I am still considering what to do as far as this latest HC development. As far as HC wanting your personal information, all that is happening is that OverDrive wants to see "who" geographically we are lending online items to. My library lends to anyone in the state, since we used state grant money to build up our collection 2 years ago.

There are still other major publishers who do not sell eBooks to libraries. If we boycotted them + HC, my library could not offer many of the books/ebooks that people want. I think our best bet is to bombard HC with requests to raise the 26 limit to a more reasonable number, like 50. Honestly, most library books look pretty bad after 50 circs. Truth is, many people don't take care of the books they borrow.

My library system buys 16 copies of movies that gross $100 million and above. each branch gets 4 copies. Usually, these movies have a waiting list of 30+ people, and at least 2 copies never come back after the the first two weeks of check-outs (DVD's circ for 3 days). Those figures do not put us in competition with Netflix, Blockbuster, Hollywood, etc. Personally, I use Netflix even though I used to live behind a Hollywood video.

Online books account for about 8% of my library systems total checkouts. It's like having a small, unstaffed branch library. We pay OverDrive a huge fee every year for the webpage, technology, etc., and then pay a "normal" library rate for audiobooks (Random House/Recorded Books/BBC Audiobooks cost about $95 apiece. This is because with physical copies, we can order replacement discs for those that get lost or messed up. So, these audiobooks have a "lifetime" warranty (sp?)). Prices on eBooks vary from around $25 for a new eBook to $7 or $8 for an older eBook. Romance novels cost $2.50 to $5.00 and circulate like crazy!

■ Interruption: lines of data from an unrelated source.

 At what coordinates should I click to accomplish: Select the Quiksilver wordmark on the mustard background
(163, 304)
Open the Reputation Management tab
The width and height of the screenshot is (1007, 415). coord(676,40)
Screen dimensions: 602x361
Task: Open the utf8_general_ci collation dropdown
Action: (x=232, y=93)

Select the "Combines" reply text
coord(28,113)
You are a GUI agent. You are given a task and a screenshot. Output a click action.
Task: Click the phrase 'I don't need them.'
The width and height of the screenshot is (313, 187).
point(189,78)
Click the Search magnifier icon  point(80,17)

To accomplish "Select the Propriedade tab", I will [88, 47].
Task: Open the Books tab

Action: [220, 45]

HC's limits will hurt us, for sure. The geographical limits, whatever they are,, will hurt those who borrow from the library around the state. But, golly, I don't know how to tell who in our system only borrows online! Is that cardholder from downstate someone who checks out books when they visit or do they only check out eBooks? I sure can't tell.....I think most libraries will agree that there is no way to tell who in our systems just borrow ebooks; that is, unless they were coded when they first were entered into the system.